"Over the years, we've seen them work in a style from cartooning to graphic arts to anime style — the Japanese cartoon style," Coston said. "This year, we decided to create a whole area for the artists who come from the animation profession."
The style brings a whole new dimension to the festival, he said. Typically, artists have favored portraits of parents or other loved ones, abstracts and re-creating the works of the masters, like Thomas Gainsborough's "The Blue Boy" or the works of French impressionist Claude Monet.
"Those are wonderful, but it's gratifying to see a younger generation of artists who enjoy approaching this art form with new contemporary styles," he said. "That's what we want to see happen."
There are 25 murals scheduled to be drawn in the Animation Alley.
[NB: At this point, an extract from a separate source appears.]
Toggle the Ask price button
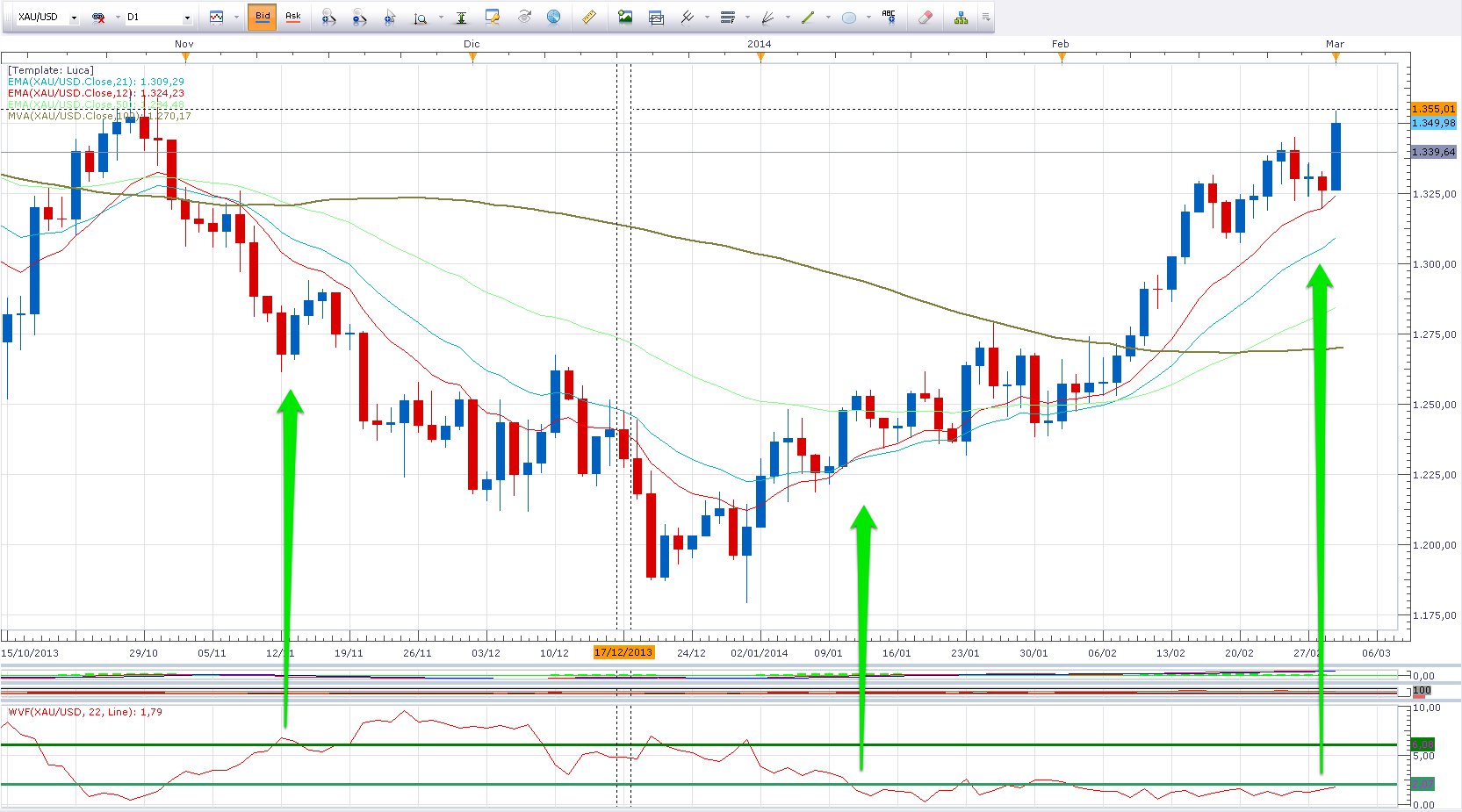 pos(293,17)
Some will be painted by teams and others by individuals, so there will be about 80 people creating the images in this section, he said.
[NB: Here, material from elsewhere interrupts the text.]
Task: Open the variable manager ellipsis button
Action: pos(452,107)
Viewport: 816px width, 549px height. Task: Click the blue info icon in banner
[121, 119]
They added this feature to the festival to bring together artists who may not know each other, he said.
"We're trying to build community, so to put them together is a nice way for them to meet and work together and it creates a great energy," Coston said.
Melody Severns, character layout artist for "The Simpsons," an animated television series, is bringing a team of colleagues to create two side-by-side murals measuring 8-feet by 16-feet. The team calls itself GirlsDrawinGirls.
The team originally got together more than a year ago to create a pinup book of different female forms, said Severns, who lives in Glendale. The book, "GirlsDrawinGirls: A Girl in Time," explores pinup art from cave women and into the future. The book comes out in July.